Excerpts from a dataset
>>>
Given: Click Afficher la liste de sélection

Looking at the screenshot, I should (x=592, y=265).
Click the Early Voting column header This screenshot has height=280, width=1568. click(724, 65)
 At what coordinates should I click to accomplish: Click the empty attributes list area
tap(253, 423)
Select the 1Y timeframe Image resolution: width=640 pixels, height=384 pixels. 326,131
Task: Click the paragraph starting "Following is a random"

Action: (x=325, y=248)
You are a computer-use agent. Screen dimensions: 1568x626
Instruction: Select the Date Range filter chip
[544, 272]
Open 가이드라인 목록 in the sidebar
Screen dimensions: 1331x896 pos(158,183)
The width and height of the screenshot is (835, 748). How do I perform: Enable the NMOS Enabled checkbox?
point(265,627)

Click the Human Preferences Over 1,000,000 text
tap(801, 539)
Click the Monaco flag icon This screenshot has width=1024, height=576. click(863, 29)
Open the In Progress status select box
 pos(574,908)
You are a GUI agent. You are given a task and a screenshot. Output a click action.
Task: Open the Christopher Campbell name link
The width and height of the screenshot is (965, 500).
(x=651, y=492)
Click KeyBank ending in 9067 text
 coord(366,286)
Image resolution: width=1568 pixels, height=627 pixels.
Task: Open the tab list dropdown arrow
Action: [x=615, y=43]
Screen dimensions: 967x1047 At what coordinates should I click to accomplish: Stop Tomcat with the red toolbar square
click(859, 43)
<<<
*WORK ORDER*
Exactly as they appear, print the lines from the one holding "Open the In Progress status select box" through the final line of the entries, and no others.

*EXPECTED ANSWER*
Open the In Progress status select box
 pos(574,908)
You are a GUI agent. You are given a task and a screenshot. Output a click action.
Task: Open the Christopher Campbell name link
The width and height of the screenshot is (965, 500).
(x=651, y=492)
Click KeyBank ending in 9067 text
 coord(366,286)
Image resolution: width=1568 pixels, height=627 pixels.
Task: Open the tab list dropdown arrow
Action: [x=615, y=43]
Screen dimensions: 967x1047 At what coordinates should I click to accomplish: Stop Tomcat with the red toolbar square
click(859, 43)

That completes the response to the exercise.